Although worth many hundreds of millions of dollars, in 2004, Bill Ford was awarded by Ford stockholders with $12 million in Ford stock—mostly as a "bonus"—and a stock option grant worth a further $9.9 million. This was worth $22 million, and other benefits were also bestowed on him. In 2004, Ford President Jim Padilla was awarded $7.1 million in total compensation.

DaimlerChrysler: Since 2000, DaimlerChrylser has cut 17-20,000 hourly workers in the United States, and an additional 5,000 salaried workers.

In 1998, Daimler Benz purchased Chrysler Corporation. The man at the head of the wrecking operation was Jürgen Schrempp, who was CEO of DaimlerChrysler until early August. In May 1995, Daimler Benz Chairman Edzard Reuter—who had supported some infrastructure-building in the Middle East, among other locations—was replaced by Schrempp. By about late 1997, the unhinged Schrempp had reduced the number of Daimler Benz units from 35 to 23, and had axed 63,000 Daimler workers.

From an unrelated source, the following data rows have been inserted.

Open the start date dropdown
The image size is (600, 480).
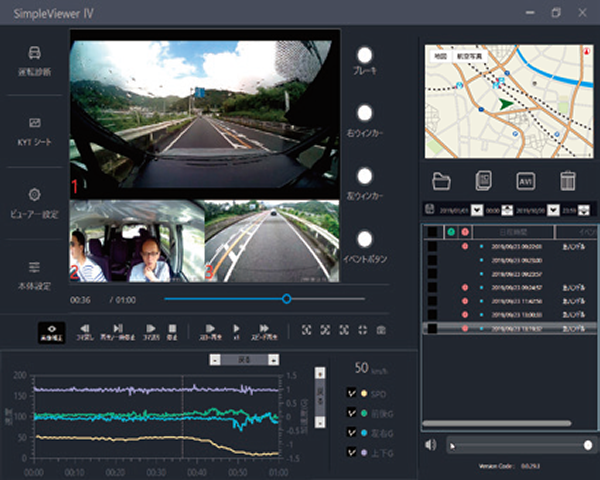[x=476, y=210]
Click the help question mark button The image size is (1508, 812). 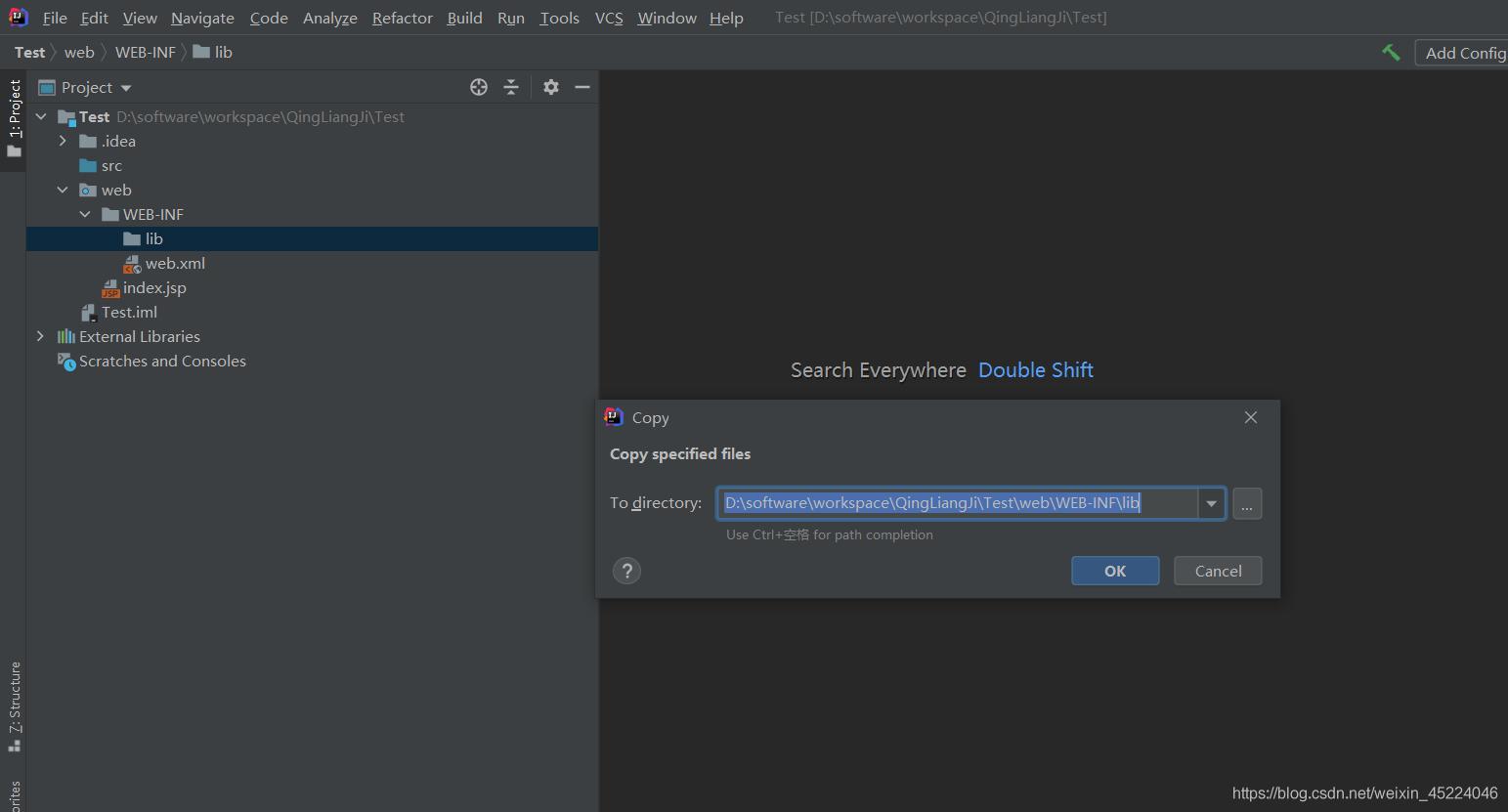point(626,571)
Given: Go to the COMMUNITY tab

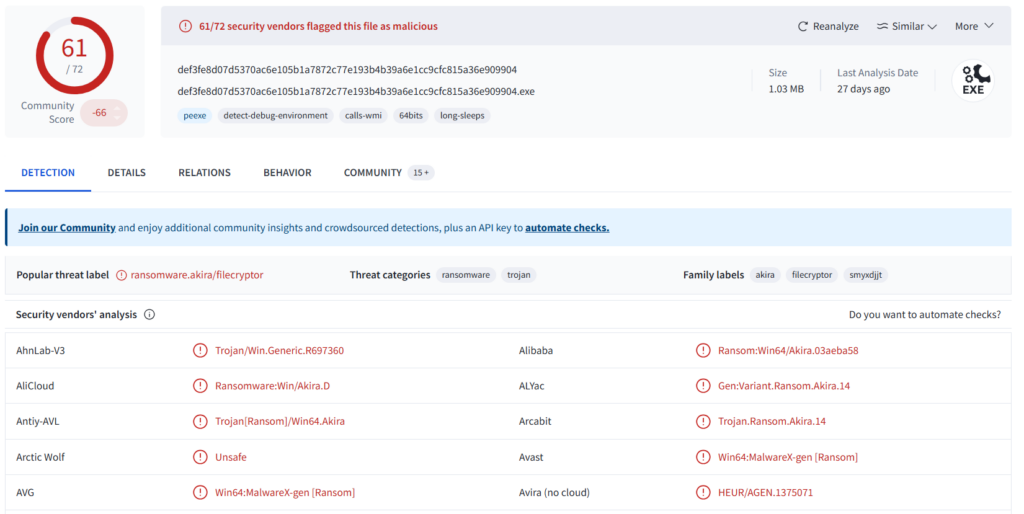Looking at the screenshot, I should [373, 173].
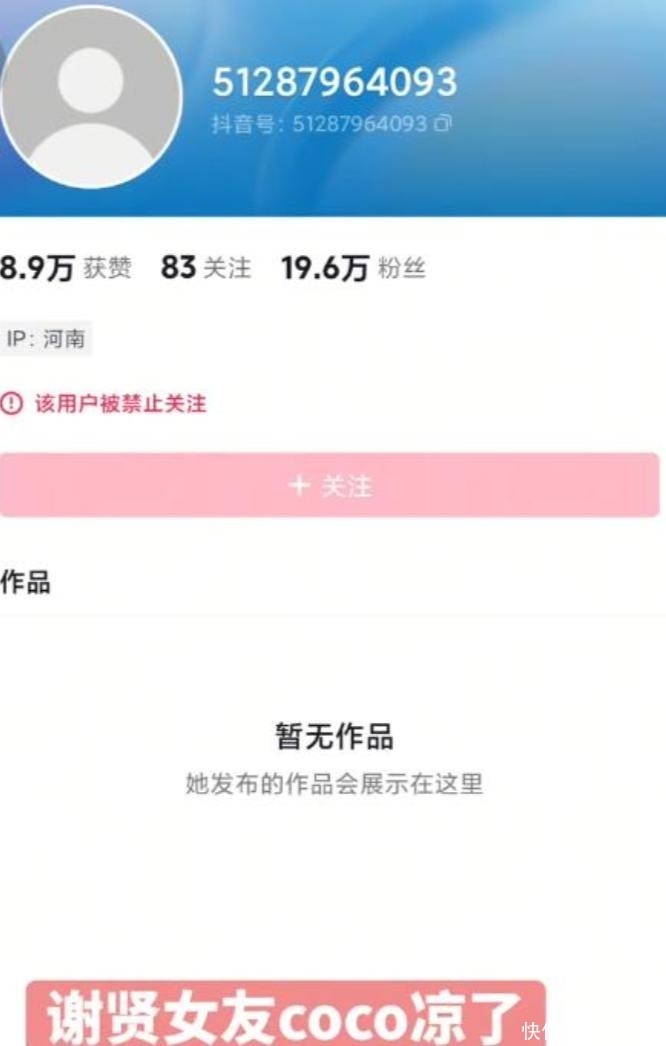The image size is (666, 1046).
Task: Tap the 该用户被禁止关注 notice text
Action: pos(120,404)
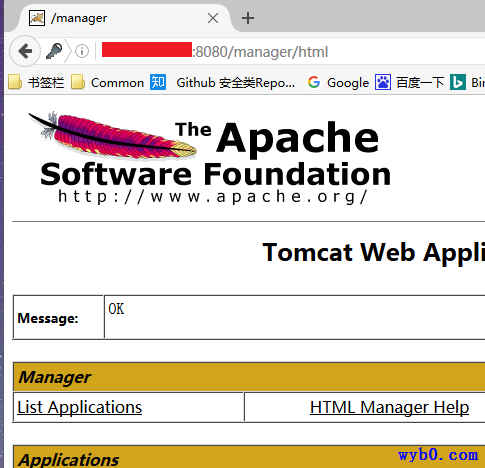Open the 百度一下 Baidu bookmark

(x=409, y=82)
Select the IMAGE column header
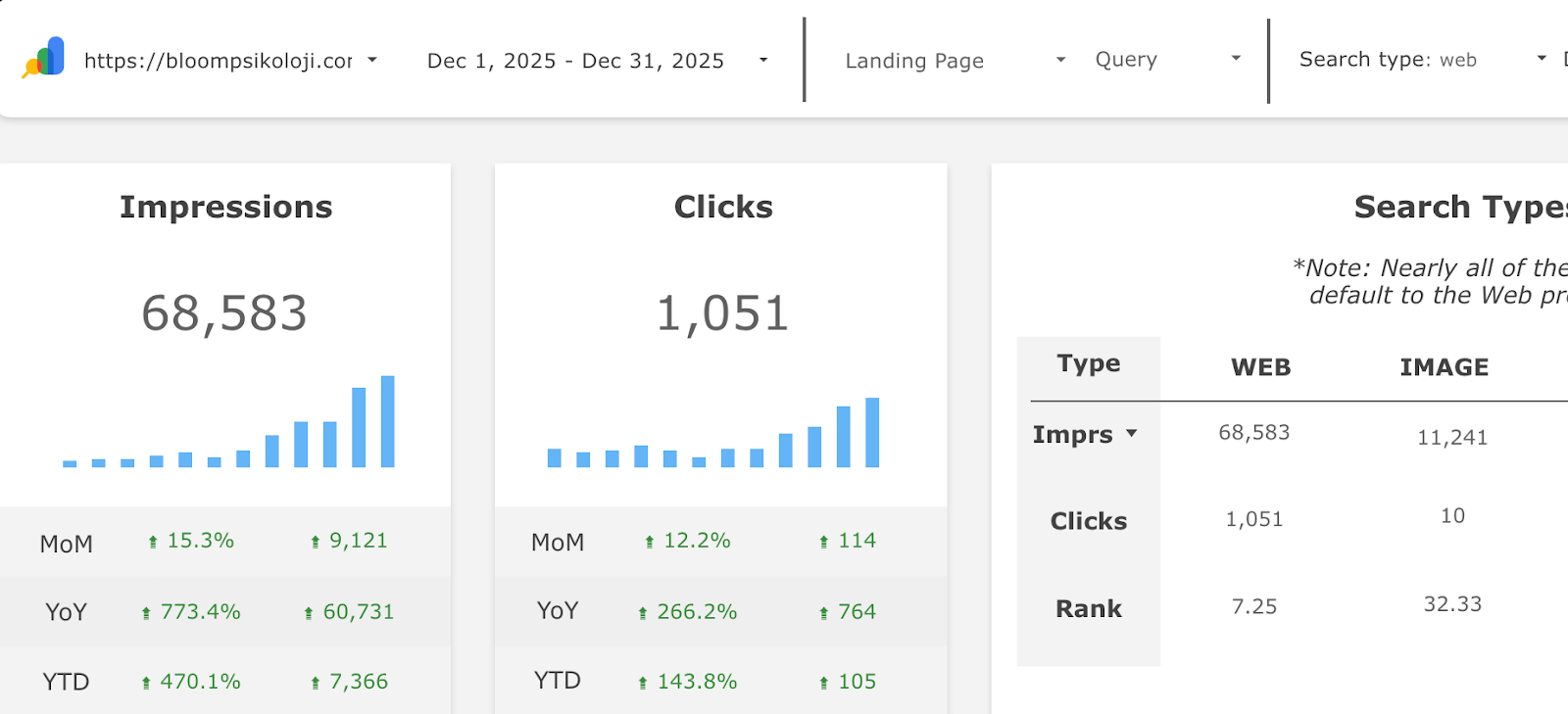 click(x=1444, y=367)
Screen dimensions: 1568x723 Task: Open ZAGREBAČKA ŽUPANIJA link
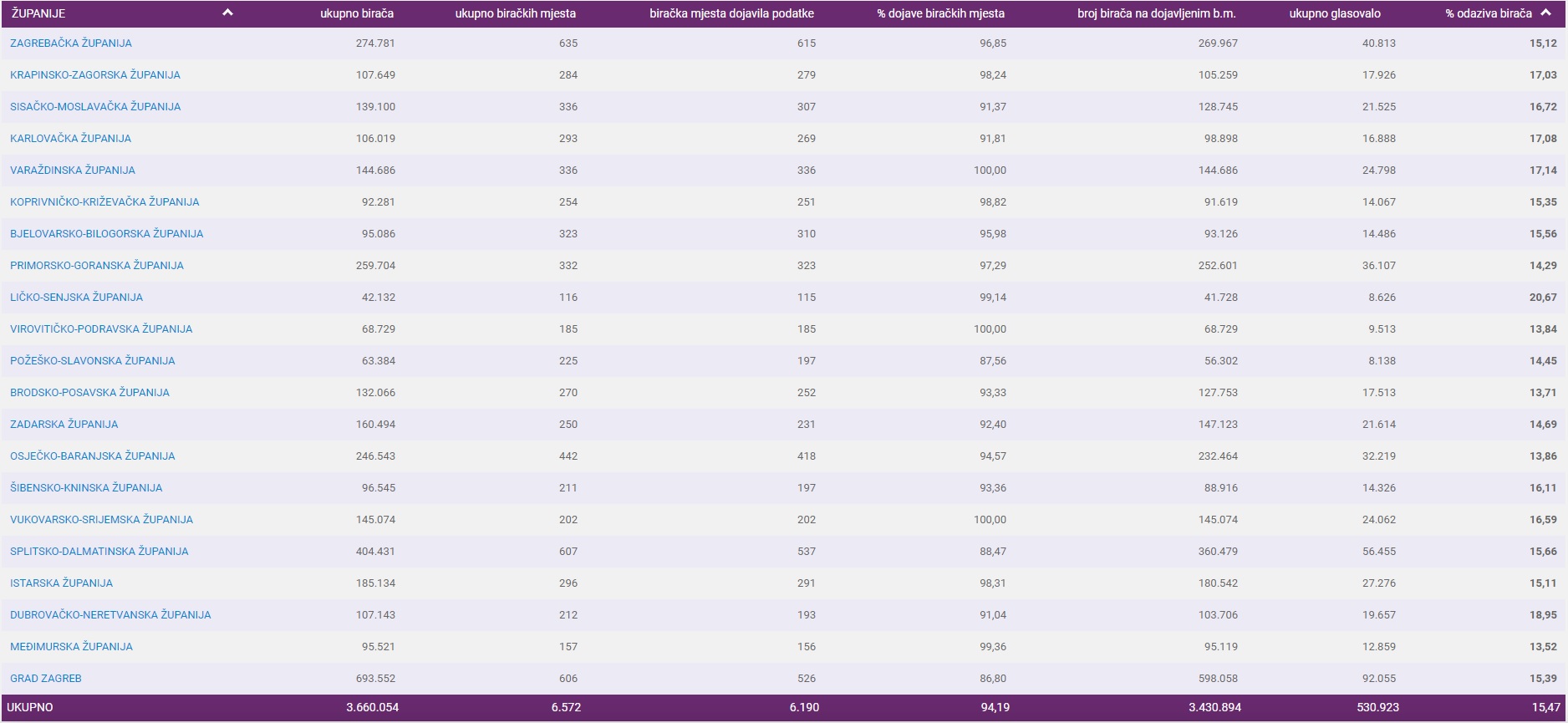click(x=71, y=43)
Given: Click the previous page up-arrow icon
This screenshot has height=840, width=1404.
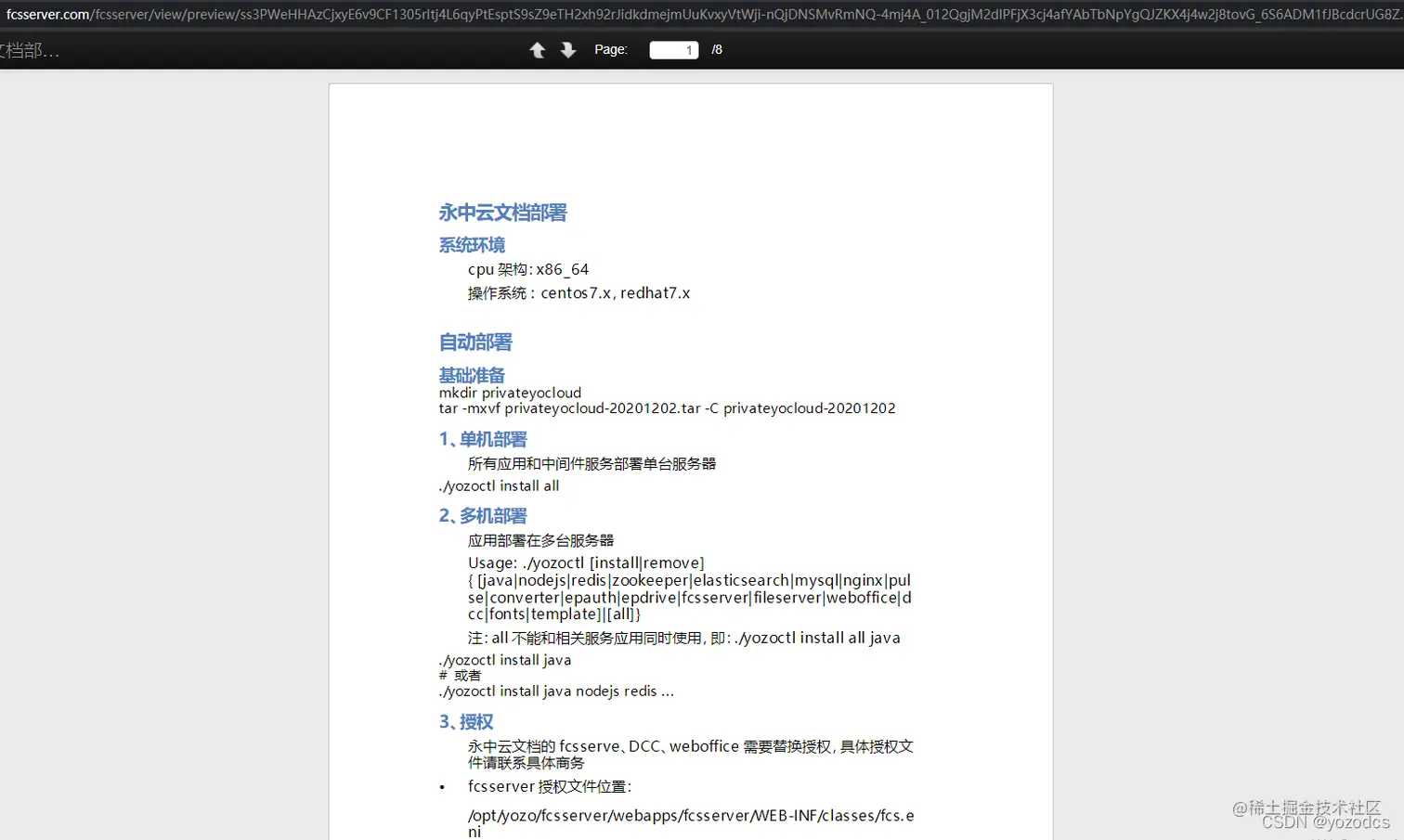Looking at the screenshot, I should coord(537,50).
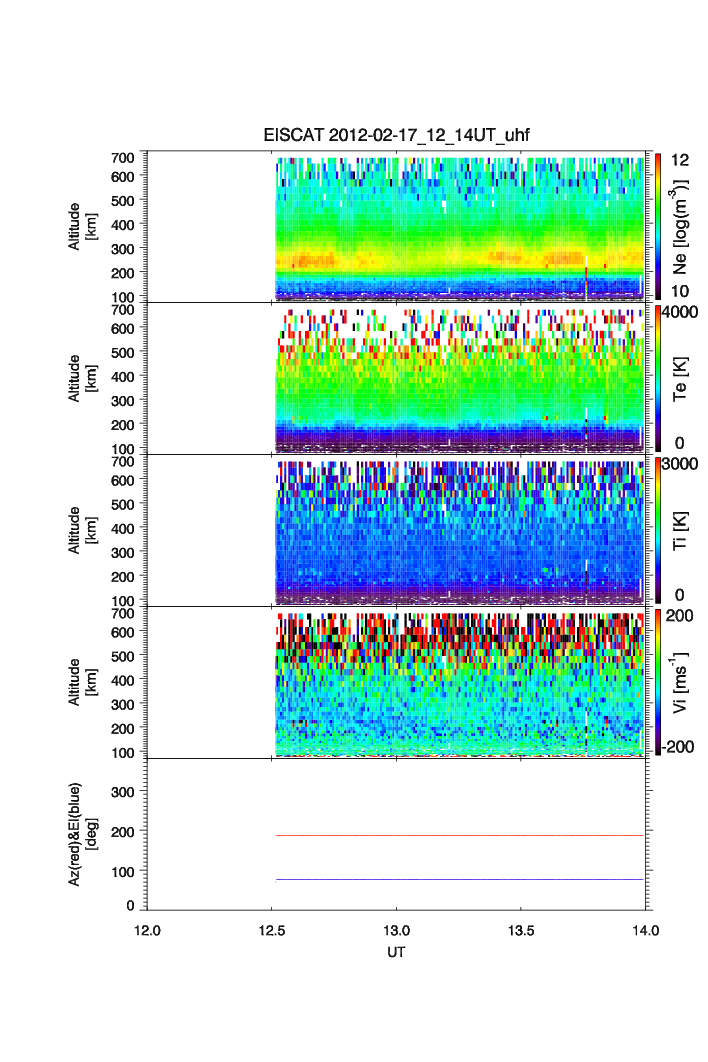Screen dimensions: 708x1062
Task: Click the 12.0 tick label on UT axis
Action: 147,929
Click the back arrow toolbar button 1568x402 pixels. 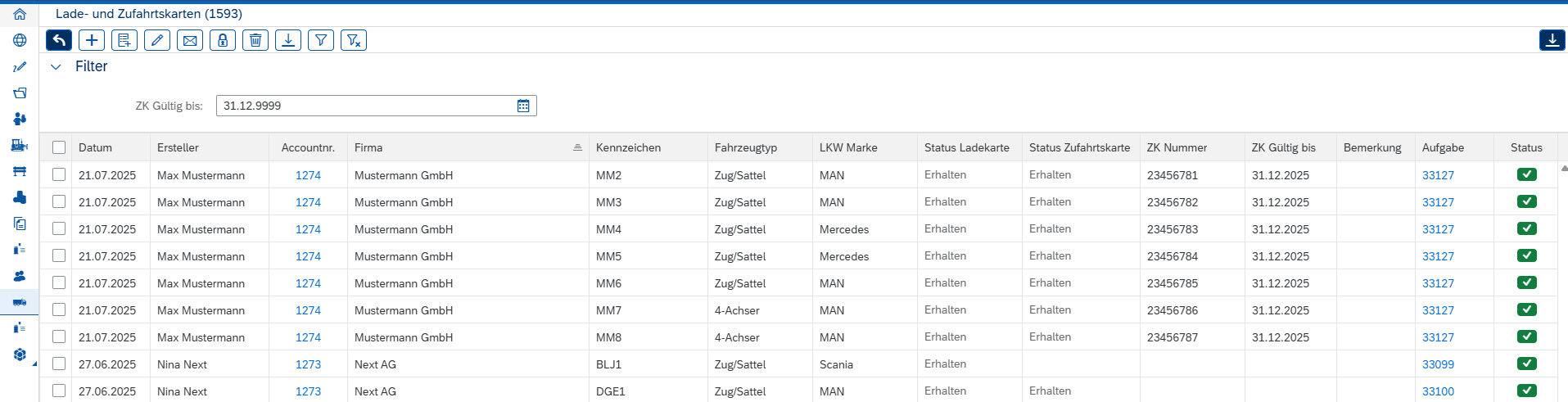[x=59, y=40]
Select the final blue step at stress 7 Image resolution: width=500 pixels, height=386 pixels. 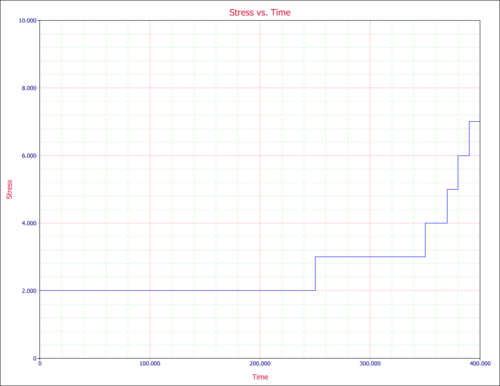coord(475,122)
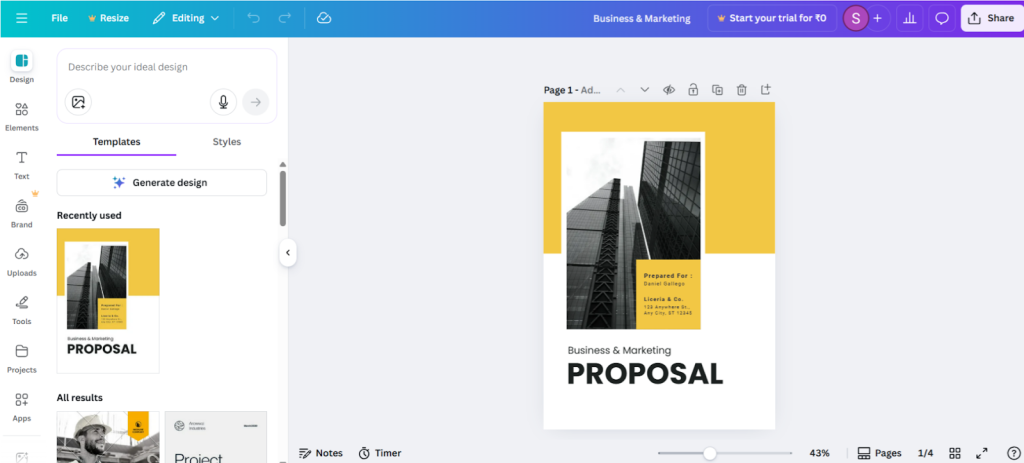The width and height of the screenshot is (1024, 463).
Task: Click the Generate design button
Action: (161, 183)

Upon completion of Daimler's merger with Chrysler in 1998-99, Schrempp turned the same "shareholders value" process loose against Chrysler's production in the United States. Schrempp was assisted by his Satanic little helper, Dieter Zetsche, who two weeks ago, replaced him as DaimlerChrysler CEO.

Chrysler does not list the compensation level of its executives in its 10K reports to the SEC. However, the July 7, 2004 print issue of Deutsche Welle reported that in 2003, in return for the havoc he wrought, DaimlerChrysler CEO Schrempp hauled in total compensation of $12 million. Further, the Daily Oakland Press reported on April 11, 2004, that "as a group, the board of management had collected more than $48 million in compensation during 2003." In 2004, the compensation was at least at that level.

EIR has determined that since 2000, the top executives for the Big Three U.S. automakers have collectively looted their companies for between $500-$750 million in obscene total compensation—equal to the wages of 15,000 production workers for one year. Instead, they should have fired themselves.